**OBJECTIF:**
Relevez toutes les lignes du matériau qui contiennent la chaîne « Identify ». La casse doit être respectée.

**MATÉRIAU FOURNI:**
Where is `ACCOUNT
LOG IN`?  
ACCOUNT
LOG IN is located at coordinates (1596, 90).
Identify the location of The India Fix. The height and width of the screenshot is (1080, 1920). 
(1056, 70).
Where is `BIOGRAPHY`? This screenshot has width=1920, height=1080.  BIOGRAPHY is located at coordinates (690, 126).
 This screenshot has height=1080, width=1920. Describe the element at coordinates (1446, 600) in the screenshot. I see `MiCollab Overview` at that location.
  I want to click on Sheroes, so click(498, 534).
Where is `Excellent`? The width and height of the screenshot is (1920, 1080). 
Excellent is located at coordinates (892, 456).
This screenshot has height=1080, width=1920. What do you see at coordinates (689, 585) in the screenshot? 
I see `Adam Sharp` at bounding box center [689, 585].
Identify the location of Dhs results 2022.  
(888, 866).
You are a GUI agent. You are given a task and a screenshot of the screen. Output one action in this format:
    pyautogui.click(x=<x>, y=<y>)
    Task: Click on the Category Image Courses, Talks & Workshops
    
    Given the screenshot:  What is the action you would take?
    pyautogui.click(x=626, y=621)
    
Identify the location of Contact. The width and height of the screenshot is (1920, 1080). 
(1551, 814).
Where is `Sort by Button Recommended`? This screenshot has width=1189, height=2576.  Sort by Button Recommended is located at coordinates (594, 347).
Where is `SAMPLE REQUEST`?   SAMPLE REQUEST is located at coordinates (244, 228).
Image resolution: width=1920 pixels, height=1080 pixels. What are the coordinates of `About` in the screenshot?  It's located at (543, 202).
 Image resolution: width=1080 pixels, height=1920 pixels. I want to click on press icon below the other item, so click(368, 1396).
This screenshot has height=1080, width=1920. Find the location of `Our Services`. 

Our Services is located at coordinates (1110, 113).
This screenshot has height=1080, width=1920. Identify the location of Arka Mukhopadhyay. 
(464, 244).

**TÂCHE ACCOMPLIE:**
Identify the location of The India Fix. The height and width of the screenshot is (1080, 1920). 
Identify the location of Dhs results 2022.  
Identify the location of Contact. The width and height of the screenshot is (1920, 1080). 
This screenshot has height=1080, width=1920. Identify the location of Arka Mukhopadhyay. 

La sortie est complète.